Preheat the oven to 350°F/180°C, combi steam setting. If your oven has variable steam settings, choose 50% (med steam). If not, don’t worry! Just select combi steam and the correct temperature and the oven will take care of the rest.
Put the potatoes, garlic, bell pepper, herbs and tomatoes into a large ovenproof pan. I used an enamel rectangular 9x13”/32x22cm pan, but use anything you have as long as everything can fit in a single layer.
6 potatoes, 4 cloves garlic, 1 bell pepper, 2 stalks rosemary, 2 stalks thyme, 2 tomatoes
Drizzle the vegetables with most of the oil and all of the red wine vinegar, and season well with salt and pepper. Toss gently to combine. Add the sausages to the pan, wiggling them a bit so they nestle into the vegetables. Drizzle with the remaining oil and sprinkle with salt and pepper.

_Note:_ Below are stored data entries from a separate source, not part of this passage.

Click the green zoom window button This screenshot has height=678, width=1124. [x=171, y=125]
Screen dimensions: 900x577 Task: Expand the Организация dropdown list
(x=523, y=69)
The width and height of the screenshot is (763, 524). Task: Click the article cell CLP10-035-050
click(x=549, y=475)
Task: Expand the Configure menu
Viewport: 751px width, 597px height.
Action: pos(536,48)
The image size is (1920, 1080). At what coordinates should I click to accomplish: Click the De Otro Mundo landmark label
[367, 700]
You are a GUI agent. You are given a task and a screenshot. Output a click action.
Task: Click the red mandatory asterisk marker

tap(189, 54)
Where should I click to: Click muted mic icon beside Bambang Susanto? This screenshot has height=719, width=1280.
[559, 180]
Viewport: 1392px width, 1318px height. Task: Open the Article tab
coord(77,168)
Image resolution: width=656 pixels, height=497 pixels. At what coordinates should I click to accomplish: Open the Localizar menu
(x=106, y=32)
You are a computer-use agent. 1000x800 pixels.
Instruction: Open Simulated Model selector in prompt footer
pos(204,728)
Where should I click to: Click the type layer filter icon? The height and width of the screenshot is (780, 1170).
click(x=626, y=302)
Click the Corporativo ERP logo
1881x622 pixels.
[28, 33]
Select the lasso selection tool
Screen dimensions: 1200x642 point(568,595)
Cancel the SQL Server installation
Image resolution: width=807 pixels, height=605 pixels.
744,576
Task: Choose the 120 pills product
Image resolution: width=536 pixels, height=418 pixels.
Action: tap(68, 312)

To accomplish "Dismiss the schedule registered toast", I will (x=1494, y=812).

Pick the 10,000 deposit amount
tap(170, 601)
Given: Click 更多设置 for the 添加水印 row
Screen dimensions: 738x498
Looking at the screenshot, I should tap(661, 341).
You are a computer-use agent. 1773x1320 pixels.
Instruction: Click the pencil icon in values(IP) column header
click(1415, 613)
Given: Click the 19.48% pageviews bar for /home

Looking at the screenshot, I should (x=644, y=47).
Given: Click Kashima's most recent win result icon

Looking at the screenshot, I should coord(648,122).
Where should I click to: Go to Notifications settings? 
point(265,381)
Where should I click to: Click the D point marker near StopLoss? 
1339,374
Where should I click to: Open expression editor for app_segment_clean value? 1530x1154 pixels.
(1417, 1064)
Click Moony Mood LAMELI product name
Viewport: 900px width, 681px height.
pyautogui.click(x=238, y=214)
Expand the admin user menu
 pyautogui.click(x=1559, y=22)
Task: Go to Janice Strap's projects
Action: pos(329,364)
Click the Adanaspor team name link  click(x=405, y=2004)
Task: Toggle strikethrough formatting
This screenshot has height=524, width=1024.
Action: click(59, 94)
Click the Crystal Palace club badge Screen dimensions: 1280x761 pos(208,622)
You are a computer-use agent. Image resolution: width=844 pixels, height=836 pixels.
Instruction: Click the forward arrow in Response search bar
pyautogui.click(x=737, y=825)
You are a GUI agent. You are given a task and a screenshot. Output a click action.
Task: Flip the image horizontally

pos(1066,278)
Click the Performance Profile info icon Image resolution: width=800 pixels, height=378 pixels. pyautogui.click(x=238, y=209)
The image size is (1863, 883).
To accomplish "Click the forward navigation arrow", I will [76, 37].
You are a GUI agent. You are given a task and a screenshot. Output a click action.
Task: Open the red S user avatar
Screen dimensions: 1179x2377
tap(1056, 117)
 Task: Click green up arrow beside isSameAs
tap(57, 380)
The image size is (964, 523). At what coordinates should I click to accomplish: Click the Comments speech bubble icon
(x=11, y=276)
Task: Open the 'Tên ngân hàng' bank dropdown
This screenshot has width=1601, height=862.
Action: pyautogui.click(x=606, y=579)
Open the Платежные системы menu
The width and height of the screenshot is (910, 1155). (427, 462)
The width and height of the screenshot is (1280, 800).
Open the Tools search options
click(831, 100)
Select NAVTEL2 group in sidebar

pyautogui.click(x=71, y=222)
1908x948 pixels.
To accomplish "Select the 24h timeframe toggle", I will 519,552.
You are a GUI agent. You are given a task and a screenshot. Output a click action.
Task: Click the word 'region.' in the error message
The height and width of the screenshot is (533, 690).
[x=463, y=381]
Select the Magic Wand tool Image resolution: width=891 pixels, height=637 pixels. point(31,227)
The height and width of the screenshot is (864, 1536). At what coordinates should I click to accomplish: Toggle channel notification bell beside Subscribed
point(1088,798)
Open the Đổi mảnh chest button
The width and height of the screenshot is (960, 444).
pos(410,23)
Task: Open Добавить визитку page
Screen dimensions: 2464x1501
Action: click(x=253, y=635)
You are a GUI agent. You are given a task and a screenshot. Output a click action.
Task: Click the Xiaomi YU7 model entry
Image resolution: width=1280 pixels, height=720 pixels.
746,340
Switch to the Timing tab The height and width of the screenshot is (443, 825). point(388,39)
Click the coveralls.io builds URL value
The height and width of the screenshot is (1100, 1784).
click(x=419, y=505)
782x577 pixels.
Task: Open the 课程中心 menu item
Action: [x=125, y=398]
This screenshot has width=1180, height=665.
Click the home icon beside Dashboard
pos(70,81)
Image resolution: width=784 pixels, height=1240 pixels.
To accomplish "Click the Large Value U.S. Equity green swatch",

1/4 cup extra virgin olive oil, 1 Tbsp red wine vinegar, 6 pork sausages, 1/2 tsp salt, 1/4 tsp cracked black pepper
Bake in the preheated oven for 20 minutes. Turn the sausages over and cook until the sausages are golden and the potatoes beginning to colour, about a further 10-15 minutes.
Serve immediately with crusty bread to mop up the juices.